You can delete individual cookies or the entire cookie inventory in your browser settings. In addition, you will receive information and instructions on how to delete these cookies or block their storage in advance. Depending on the provider of your browser, you will find the necessary information under the following links:
Mozilla Firefox:
https://support.mozilla.org/en-US/kb/clear-cookies-and-site-data-firefox
Microsoft Edge:
Google Chrome:
https://support.google.com/accounts/answer/61416?hl=en
Vivaldi:
https://help.vivaldi.com/article/cookies/
Opera:
https://help.opera.com/en/latest/web-preferences/#cookies
Safari:
https://support.apple.com/guide/safari/manage-cookies-sfri11471/mac
Social Media Tracking via Meta Pixel and Conversion API (CAPI)

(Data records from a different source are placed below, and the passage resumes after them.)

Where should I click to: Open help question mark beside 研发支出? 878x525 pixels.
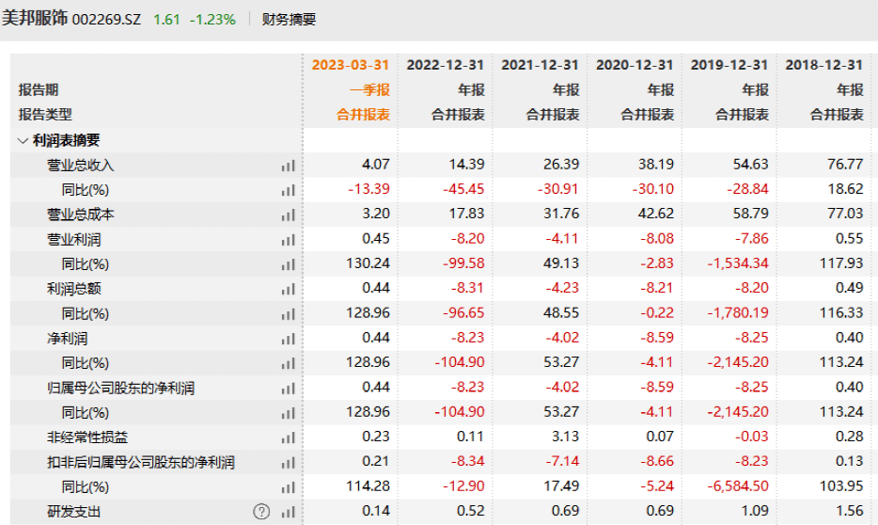pyautogui.click(x=261, y=511)
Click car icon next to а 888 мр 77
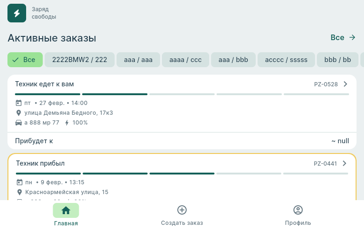Viewport: 364px width, 230px height. (x=19, y=123)
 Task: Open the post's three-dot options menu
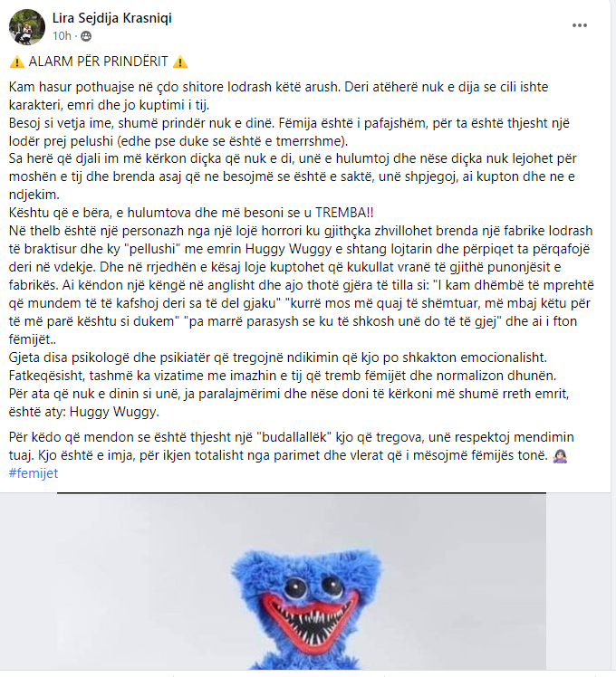579,25

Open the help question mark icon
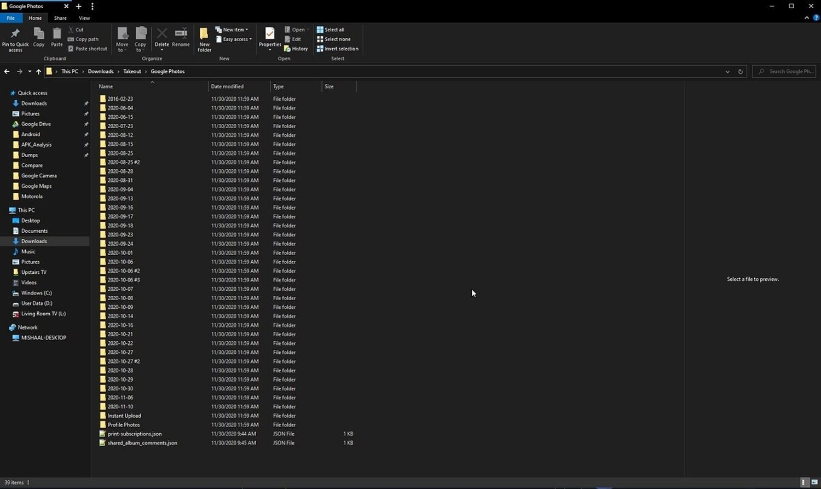816,18
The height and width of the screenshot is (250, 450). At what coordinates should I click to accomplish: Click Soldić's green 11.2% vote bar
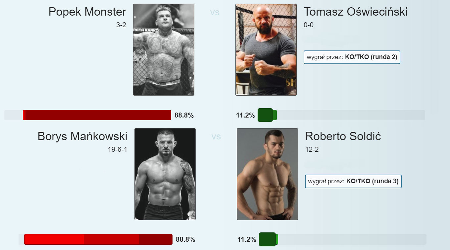(x=269, y=239)
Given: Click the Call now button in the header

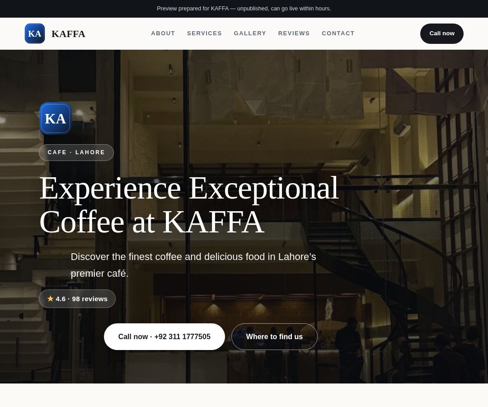Looking at the screenshot, I should point(441,33).
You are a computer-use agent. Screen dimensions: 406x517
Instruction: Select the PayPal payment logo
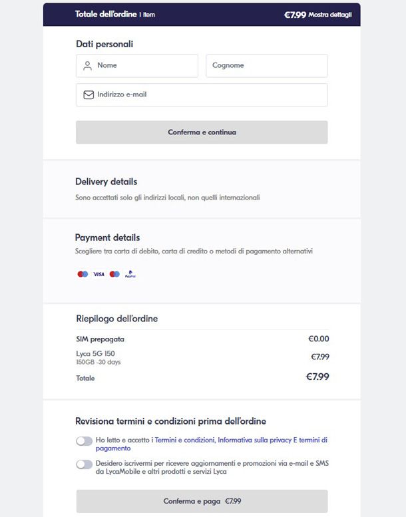[130, 274]
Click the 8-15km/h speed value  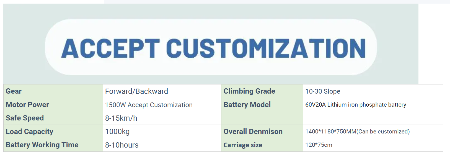(121, 118)
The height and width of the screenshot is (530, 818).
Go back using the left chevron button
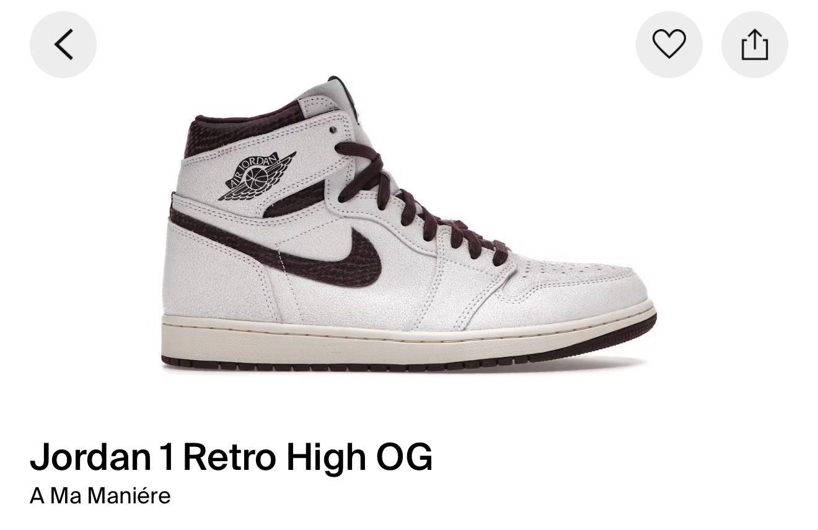tap(63, 45)
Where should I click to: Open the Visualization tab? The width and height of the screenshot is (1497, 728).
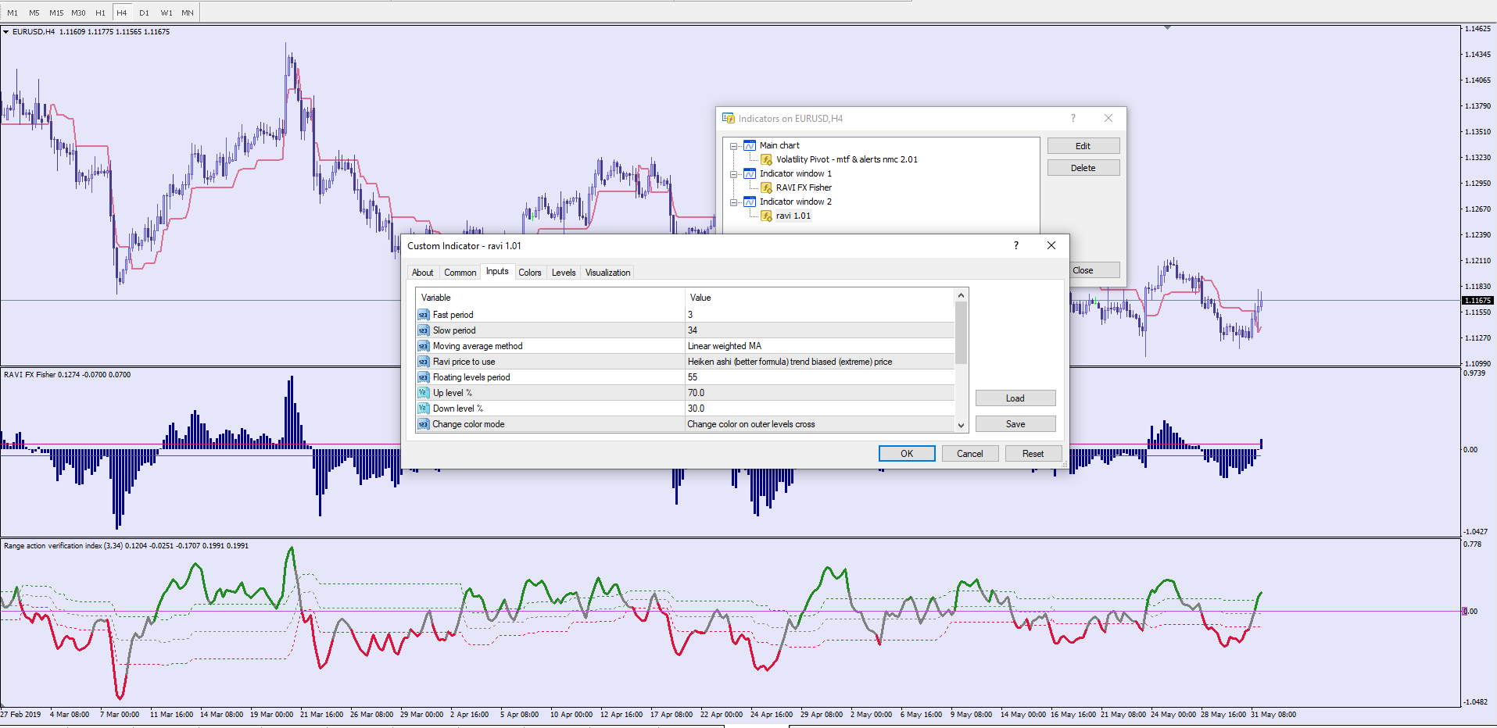pos(607,273)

As far as you have consented when visiting our website, we use the Meta Pixel and the Conversion API for our marketing approach and to evaluate the success of our marketing measures.
The Meta Pixel is a reach measurement service used on this website based on your voluntary consent according to Art. 6 Para. 1 lit. a GDPR, provided by Meta Platforms Ireland Ltd., 4 Grand Canal Square, Grand Canal Harbour, Dublin 2, Ireland.

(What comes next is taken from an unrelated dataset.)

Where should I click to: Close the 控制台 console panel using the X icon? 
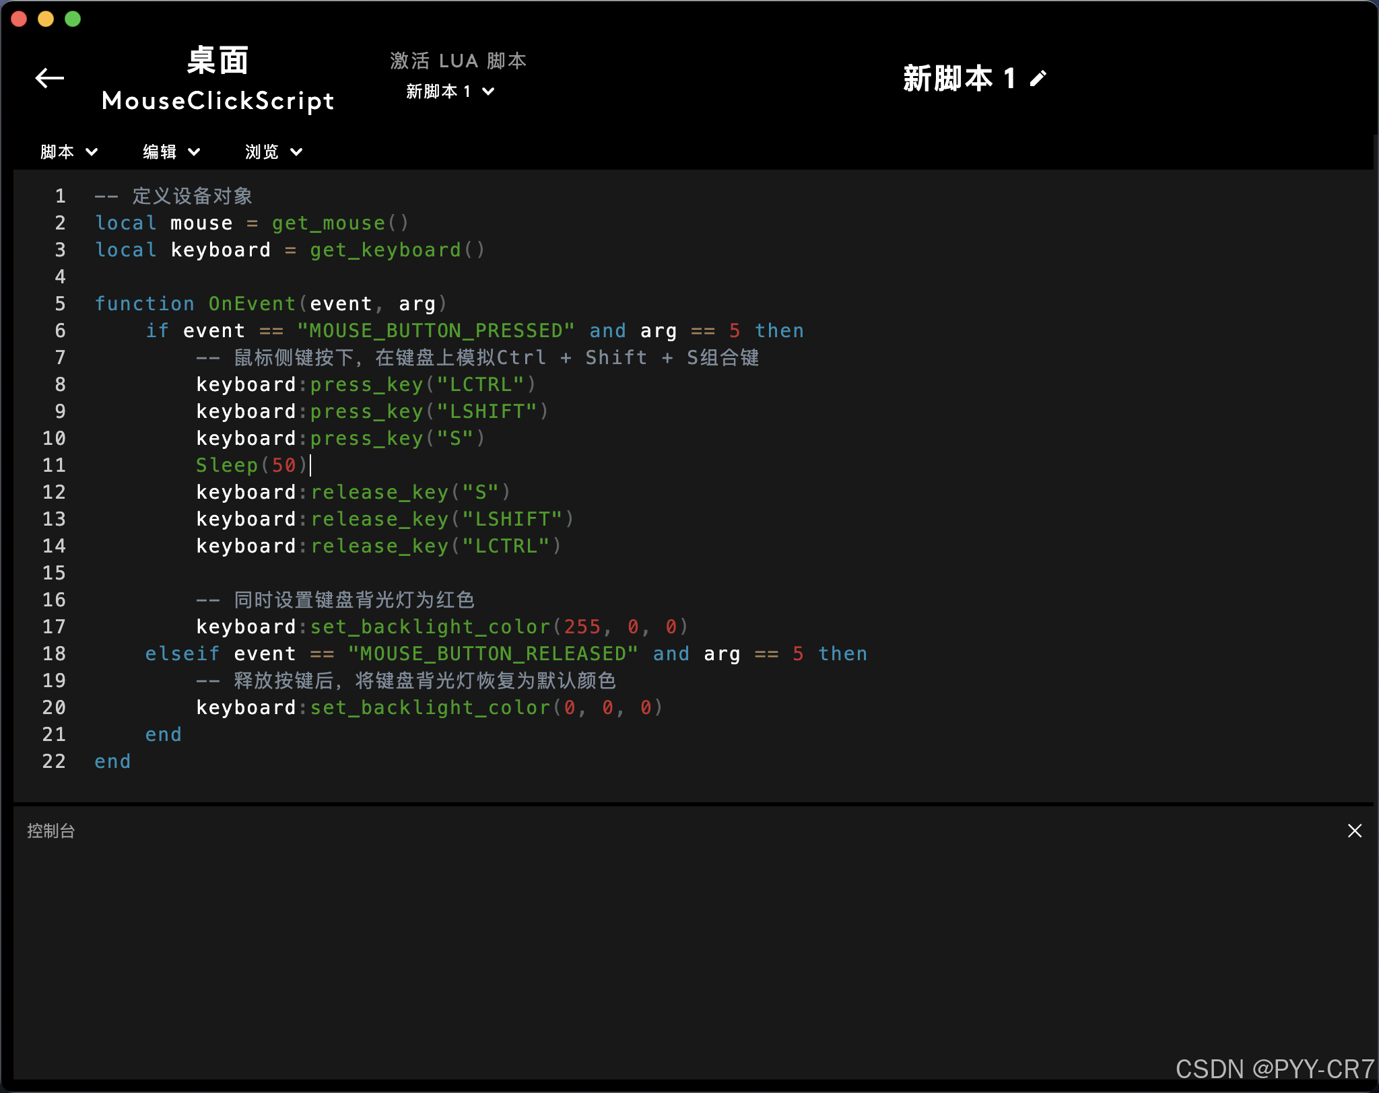pyautogui.click(x=1355, y=831)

The technology implemented by the Meta Pixel allows us to measure the reach and resulting sales (so-called conversions) of our ads on Facebook, Instagram, and Meta Messenger, thereby improving our advertising approach. It also enables us to target users who have already visited our website with advertising on the mentioned platforms more precisely. Furthermore, we can use the data to create so-called Custom Audiences. Here, Meta evaluates data from users of our website to identify people with similar interests.
The Meta Pixel stores a cookie on your computer, which helps Meta recognize that you have visited our website if you are logged into a Meta service or log in again. The data is anonymized for us; we cannot assign it to you. The data is transmitted to the USA and stored at Meta. This provider is certified under the EU-US Data Privacy Framework. Thus, data transmission to the USA is legally secure based on the adequacy decision concluded on 10.07.2023.

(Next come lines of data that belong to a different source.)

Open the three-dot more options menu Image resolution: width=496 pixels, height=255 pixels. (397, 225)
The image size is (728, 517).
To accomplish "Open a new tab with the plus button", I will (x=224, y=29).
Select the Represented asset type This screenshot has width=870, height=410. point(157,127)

For the same purpose, with your voluntary consent via the Meta Conversion API (CAPI), your hashed, i.e., pseudonymized, email address is transmitted to Meta at a few points after your registration (e.g., upon successful registration and when booking a plan). The legal basis here is also your consent according to Art. 6 Para. 1 lit. a GDPR.
Meta is able to connect that data to your respective user profile and use the data for its advertising purposes, according to the Meta Data Use Policy (https://www.facebook.com/about/privacy/). Meta offers you various settings for the remarketing function and the Custom Audiences if you are logged into a Meta service: Settings for Facebook, Settings for Instagram, or generally via the Meta Privacy Center. Without a Meta account, you can also make settings at the European Interactive Digital Advertising Alliance and prevent being targeted with advertising.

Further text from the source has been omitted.